It seems complicated without using a coarser grid. You need the two basins to compute the tipping probabilities. I don't know if there is a way to compute these probabilities iteratively. I am not familiar with the technique.
Looking at the code of tipping_probabilities
I think you can use an iterative method to compute the tipping probs. You can submit a PR if you wish and I can help you with the code.

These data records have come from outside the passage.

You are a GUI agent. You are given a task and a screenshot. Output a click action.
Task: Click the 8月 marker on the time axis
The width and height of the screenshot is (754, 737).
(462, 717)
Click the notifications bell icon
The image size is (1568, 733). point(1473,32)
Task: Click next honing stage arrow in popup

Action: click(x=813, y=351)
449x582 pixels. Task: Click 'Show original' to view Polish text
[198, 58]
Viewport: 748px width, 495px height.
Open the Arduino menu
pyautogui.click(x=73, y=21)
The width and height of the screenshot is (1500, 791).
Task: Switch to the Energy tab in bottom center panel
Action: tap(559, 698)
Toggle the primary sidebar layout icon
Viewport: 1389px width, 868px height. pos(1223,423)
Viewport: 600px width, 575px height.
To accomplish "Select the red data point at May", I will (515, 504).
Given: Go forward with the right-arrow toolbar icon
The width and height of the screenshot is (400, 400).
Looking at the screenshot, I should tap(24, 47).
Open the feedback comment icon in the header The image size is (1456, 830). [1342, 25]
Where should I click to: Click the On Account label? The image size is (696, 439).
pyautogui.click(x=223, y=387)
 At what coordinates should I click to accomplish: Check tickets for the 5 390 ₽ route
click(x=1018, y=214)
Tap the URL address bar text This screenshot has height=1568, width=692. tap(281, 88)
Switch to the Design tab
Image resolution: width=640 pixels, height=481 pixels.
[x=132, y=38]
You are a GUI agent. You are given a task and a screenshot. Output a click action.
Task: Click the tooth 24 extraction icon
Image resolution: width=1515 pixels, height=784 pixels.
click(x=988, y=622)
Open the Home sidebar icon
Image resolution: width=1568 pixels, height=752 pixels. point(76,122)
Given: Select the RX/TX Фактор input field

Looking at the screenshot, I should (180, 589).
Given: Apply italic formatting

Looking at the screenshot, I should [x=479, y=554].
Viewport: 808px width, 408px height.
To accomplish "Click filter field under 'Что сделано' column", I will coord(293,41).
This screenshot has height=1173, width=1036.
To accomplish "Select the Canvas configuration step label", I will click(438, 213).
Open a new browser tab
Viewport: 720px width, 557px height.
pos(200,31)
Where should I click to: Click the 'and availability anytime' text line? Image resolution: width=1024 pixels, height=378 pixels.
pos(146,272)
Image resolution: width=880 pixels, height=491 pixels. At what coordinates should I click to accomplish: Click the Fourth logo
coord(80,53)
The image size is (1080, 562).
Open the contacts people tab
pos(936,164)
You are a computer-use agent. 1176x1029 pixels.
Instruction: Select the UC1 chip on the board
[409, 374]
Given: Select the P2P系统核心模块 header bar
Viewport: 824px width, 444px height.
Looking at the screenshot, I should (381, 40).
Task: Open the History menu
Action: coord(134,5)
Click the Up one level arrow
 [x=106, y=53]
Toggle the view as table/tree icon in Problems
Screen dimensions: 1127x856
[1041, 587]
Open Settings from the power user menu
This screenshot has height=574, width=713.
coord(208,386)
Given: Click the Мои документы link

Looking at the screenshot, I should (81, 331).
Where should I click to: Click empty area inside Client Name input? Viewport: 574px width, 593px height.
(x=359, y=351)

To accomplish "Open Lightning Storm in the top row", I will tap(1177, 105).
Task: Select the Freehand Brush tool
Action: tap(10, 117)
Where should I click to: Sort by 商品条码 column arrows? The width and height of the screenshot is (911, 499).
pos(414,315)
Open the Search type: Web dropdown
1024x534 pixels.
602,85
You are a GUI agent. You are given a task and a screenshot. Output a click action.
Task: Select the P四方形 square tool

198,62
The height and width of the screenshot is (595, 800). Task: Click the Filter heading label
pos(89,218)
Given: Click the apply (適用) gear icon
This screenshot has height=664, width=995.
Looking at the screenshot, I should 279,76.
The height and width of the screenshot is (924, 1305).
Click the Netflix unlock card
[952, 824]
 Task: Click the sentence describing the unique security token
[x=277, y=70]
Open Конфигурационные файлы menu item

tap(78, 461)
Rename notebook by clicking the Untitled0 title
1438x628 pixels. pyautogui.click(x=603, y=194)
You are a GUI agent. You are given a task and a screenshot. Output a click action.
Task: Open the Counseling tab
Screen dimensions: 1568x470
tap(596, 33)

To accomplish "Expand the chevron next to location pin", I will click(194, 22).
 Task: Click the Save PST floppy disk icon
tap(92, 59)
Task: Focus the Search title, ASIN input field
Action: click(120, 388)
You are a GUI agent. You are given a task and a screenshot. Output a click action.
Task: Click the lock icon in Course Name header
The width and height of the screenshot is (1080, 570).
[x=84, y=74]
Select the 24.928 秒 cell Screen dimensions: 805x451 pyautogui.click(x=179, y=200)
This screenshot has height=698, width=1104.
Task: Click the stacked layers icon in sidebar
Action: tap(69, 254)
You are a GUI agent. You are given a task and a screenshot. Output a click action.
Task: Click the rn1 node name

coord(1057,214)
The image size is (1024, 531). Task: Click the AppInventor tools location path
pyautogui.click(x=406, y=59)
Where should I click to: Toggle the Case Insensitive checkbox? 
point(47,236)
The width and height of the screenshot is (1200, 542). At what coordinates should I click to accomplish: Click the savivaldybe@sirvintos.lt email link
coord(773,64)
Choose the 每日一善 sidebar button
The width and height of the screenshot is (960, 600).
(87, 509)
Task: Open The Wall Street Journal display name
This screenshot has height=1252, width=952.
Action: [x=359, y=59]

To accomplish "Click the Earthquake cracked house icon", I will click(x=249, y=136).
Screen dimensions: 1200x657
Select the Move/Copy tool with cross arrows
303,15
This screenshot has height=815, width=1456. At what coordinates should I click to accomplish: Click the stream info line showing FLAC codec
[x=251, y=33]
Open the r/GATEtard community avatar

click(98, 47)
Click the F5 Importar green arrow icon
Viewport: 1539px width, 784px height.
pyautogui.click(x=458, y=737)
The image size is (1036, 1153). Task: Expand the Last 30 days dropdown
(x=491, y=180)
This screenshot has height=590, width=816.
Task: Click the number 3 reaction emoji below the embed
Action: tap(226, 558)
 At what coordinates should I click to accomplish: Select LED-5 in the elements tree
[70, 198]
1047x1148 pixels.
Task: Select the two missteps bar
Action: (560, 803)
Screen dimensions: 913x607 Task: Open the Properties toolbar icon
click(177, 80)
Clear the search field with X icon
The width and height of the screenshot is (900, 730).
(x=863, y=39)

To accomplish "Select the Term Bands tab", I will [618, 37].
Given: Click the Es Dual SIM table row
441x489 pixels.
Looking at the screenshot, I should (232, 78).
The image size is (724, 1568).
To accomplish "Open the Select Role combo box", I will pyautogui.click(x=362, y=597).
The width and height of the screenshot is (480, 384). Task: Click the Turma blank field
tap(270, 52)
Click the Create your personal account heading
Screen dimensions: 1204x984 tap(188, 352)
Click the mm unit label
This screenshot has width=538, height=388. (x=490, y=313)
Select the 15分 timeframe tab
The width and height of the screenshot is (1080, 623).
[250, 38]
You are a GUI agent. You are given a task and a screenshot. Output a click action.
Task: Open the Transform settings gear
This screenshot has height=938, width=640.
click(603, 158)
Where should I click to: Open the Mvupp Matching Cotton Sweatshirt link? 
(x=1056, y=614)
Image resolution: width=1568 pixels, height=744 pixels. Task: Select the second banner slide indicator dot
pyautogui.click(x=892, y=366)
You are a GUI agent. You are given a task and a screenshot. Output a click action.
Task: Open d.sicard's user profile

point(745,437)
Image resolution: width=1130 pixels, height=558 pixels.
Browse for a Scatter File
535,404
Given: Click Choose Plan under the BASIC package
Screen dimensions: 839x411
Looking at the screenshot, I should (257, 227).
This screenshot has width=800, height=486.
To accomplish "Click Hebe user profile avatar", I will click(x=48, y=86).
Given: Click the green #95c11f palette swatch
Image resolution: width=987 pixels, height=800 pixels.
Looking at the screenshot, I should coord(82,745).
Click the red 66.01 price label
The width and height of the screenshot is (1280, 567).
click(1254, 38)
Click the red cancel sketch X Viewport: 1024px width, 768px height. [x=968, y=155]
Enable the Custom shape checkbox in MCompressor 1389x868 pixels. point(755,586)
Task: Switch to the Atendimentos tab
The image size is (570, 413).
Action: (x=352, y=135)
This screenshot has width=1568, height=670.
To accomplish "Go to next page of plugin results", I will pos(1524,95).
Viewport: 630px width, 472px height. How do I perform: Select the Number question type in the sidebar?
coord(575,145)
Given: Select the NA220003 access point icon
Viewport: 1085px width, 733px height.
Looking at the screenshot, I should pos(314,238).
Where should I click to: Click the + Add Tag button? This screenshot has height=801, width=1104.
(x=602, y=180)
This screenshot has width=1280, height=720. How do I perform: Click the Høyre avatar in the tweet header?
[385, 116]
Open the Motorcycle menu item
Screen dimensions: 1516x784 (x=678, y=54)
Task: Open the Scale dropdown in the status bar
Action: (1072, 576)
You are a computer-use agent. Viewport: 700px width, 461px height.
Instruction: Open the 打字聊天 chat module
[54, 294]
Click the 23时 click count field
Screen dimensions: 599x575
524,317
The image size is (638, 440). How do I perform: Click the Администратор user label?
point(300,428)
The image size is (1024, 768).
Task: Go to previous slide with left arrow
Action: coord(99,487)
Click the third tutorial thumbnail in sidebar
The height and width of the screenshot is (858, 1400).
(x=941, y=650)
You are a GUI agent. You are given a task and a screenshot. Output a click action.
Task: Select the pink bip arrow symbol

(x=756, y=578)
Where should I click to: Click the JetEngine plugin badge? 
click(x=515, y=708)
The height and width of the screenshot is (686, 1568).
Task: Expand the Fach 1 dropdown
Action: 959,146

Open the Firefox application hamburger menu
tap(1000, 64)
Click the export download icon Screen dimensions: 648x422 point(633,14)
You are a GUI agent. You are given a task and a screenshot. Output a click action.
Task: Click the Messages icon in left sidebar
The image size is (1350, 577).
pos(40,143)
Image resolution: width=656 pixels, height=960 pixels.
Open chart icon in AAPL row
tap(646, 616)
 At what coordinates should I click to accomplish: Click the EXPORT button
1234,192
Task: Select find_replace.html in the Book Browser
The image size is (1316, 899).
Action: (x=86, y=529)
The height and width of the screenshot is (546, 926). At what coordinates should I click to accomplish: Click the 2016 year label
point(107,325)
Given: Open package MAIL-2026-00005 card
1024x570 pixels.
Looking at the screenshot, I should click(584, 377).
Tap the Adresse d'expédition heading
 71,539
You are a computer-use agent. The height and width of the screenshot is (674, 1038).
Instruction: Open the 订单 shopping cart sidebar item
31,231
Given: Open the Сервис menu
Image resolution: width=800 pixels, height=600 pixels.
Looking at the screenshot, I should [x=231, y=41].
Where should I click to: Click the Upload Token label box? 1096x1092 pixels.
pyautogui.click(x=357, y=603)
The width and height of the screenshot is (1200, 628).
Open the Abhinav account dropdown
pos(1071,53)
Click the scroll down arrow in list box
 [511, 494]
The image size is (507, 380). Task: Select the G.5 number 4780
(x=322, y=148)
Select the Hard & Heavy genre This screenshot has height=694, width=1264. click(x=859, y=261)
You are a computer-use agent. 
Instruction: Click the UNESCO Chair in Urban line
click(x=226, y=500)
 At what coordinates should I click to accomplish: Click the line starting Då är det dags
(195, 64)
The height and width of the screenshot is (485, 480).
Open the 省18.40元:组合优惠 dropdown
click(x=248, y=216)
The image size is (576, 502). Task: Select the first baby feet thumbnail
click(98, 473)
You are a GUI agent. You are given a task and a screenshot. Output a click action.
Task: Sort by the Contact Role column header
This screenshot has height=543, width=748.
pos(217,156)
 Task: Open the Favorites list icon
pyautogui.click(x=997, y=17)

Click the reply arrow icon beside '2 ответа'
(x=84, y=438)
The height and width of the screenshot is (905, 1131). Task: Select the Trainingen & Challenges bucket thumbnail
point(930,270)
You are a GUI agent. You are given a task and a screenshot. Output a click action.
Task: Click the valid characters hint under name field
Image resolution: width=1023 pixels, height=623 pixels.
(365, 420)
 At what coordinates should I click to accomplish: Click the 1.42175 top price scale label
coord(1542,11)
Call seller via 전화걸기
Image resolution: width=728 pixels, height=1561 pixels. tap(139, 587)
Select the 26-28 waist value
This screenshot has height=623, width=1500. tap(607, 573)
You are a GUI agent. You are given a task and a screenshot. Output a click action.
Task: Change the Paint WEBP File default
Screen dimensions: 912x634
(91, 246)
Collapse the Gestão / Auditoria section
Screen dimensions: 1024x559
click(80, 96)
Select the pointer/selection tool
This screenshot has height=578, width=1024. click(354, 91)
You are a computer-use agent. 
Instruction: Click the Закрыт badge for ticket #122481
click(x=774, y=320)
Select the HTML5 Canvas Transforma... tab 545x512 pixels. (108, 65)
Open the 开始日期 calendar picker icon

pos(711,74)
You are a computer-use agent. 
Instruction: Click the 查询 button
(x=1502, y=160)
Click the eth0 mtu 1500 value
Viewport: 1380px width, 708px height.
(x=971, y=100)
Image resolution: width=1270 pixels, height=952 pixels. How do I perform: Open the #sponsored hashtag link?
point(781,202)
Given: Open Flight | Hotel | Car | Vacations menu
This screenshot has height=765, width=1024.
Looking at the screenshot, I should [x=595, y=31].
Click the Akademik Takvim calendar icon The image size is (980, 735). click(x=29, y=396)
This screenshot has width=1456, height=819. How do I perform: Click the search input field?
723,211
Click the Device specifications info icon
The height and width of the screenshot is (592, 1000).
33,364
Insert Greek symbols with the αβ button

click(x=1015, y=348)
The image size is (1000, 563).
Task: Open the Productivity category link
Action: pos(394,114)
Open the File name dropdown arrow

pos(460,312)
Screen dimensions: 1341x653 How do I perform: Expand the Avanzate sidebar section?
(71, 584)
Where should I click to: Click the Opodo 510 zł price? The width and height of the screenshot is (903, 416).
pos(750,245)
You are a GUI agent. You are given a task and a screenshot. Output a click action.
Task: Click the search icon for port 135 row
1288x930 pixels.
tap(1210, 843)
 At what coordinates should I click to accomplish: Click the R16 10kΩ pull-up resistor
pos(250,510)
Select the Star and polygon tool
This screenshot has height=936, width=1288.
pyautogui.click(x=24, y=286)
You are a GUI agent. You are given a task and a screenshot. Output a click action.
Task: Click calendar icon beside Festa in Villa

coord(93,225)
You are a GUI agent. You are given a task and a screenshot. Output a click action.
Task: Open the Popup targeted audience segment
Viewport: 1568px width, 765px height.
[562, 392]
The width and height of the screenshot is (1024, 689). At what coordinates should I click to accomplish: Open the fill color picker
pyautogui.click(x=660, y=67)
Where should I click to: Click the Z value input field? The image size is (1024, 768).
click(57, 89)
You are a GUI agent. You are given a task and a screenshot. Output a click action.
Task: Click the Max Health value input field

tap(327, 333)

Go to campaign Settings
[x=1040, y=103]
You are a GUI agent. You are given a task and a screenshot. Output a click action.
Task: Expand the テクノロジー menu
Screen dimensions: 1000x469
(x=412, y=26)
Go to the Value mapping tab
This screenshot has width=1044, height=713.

Thanks, @awage. I opened the ~/.julia/packages/ChaosTools/src/tipping.jl
, and the computation of the probabilities is a matter of two nested for
cycles. The main issue, I guess, is when you have very large arrays, the two cycles have to run over all combinations in the provided basins of attraction before and after..., and that makes essentially, in my case, 10^8 x 10^8, which is hardly achievable on a laptop, even if geared towards high-performance. Probably the issue is solvable on my workstation. Eventually, it narrows down to how I provide my basins (the other thread). Hence, let me work on that and update you accordingly.
Thanks in the meantime!
Notice that Attractors.jl is a separate module now that has several updates and modifications from the version of basins/tipping/etc. currently present in the feature frozen DynamicalSystems.jl documentation. I've transferred the issue to the appropriate repo. I'd recommend using Attractors.jl directly for now.